Caper’s take on the cashierless checkout shifts the technology emphasis from cameras mounted in the ceiling to an AI-powered smart shopping cart. The current Caper cart requires users to scan an item’s barcode before throwing them into their cart. Future iterations, already in the works, will remove the barcode and will use a combination of computer vision and built-in weight scales on the cart to determine purchases. Once a customer is done shopping, they exit the store and pay on the built-in screen.
The advantage to this, according to Caper’s press announcement, is that grocery stores do not have to retrofit their stores to enable cashierless checkout. Retailers can simply swap out their old shopping carts for the connected Caper ones. The company says that its smart carts are not that much more expensive than traditional ones.
As Caper told TechCrunch, additional benefits include using the attached screen to map stores and guide shoppers to specials or complementary products (Bought ice cream? How ’bout some chocolate sauce on Aisle 3?) or recipe suggestions. Data from the carts can also tell retailers where people are traveling within the store to provide insight on optimal inventory placement.
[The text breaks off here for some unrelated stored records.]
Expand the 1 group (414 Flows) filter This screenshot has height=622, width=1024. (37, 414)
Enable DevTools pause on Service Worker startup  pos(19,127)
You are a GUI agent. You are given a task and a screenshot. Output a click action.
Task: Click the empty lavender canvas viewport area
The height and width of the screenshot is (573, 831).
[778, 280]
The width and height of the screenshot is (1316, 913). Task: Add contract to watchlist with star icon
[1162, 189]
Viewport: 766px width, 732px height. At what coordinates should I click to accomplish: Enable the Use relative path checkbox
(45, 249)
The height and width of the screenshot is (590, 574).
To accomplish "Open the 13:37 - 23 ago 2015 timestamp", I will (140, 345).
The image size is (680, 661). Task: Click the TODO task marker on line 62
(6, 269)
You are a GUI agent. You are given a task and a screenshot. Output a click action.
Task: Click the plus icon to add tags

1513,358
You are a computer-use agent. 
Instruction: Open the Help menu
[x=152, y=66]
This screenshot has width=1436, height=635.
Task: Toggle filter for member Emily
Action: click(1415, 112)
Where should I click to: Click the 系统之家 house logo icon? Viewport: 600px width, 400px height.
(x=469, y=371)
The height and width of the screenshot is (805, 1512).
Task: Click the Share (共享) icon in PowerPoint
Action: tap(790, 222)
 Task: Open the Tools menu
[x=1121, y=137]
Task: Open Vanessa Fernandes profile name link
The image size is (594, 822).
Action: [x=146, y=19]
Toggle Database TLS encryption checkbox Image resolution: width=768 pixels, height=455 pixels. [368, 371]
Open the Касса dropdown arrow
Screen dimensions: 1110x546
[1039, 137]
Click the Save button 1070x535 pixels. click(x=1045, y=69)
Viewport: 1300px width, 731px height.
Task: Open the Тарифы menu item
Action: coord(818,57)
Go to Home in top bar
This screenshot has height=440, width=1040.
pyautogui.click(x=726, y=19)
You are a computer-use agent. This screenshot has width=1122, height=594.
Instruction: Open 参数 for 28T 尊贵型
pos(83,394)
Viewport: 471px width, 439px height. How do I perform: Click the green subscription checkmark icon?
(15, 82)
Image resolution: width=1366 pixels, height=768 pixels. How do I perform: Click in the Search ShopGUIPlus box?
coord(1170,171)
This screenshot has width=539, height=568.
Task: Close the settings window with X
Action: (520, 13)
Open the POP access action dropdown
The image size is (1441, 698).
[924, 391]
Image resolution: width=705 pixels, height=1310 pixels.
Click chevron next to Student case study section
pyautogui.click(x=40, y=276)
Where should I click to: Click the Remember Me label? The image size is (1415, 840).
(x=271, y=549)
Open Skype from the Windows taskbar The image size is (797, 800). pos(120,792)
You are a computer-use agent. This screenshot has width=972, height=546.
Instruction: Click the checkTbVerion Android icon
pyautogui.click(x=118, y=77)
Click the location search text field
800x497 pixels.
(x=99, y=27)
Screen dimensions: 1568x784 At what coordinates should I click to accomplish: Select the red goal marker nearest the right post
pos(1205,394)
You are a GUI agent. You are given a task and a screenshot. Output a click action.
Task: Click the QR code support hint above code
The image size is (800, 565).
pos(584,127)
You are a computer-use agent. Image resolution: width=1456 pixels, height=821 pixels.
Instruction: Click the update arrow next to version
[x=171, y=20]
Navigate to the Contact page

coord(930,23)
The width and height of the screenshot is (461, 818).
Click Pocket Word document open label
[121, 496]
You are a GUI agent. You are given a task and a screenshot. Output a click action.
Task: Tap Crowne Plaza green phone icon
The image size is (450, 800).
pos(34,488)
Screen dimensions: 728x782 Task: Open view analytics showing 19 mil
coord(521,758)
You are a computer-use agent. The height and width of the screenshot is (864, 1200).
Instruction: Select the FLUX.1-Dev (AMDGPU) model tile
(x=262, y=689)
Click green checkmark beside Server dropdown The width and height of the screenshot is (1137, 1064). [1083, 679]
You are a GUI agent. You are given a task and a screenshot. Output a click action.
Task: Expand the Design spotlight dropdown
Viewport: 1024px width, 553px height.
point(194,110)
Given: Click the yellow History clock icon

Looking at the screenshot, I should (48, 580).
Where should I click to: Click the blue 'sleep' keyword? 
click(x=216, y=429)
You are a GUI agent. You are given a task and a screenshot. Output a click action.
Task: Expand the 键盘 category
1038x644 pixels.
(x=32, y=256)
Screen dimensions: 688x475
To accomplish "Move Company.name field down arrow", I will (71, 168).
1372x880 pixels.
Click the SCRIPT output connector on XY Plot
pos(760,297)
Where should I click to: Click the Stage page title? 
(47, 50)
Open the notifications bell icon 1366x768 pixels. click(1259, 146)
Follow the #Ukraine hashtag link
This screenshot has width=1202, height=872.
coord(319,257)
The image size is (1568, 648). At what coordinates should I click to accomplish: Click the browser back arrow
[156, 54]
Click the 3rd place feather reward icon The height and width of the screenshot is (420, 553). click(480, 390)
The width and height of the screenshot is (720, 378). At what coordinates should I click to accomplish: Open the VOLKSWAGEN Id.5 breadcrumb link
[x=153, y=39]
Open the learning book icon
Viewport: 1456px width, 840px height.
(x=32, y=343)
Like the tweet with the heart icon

And while the company didn’t point it out specifically, moving the computer vision to the cart means that it can scale to even the most massive of grocery stores out of the box as the technology only has to monitor what customers place inside.
Having said that, it seems like one drawback to Caper’s approach is requiring shoppers to use a cart in order to work. There are plenty of times when I go into a store and just grab one or two items and carry them out. Presumably, Caper’s technology wouldn’t record that, but permanent ceiling-mounted cameras would see everything, allowing for broader automated shopping scenarios (no carts) while providing retailers more accurate real-time inventory observation/management.
This has certainly been a big week for cashierless checkout startups. This past Monday, Grabango raised $12 million of for its scalable solution that uses lots of small, ceiling-mounted smartphone-sized cameras. And not that long ago, Standard Cognition raised $40 million for its autonomous retail solution.
Caper’s smart carts are already in use by two unnamed grocery store chains, Grabango says it has partnerships with four retail partners, and Amazon will most certainly continue its rapid Go store expansion. All this investment and activity happening now means cashierless checkout will become more mainstream this year.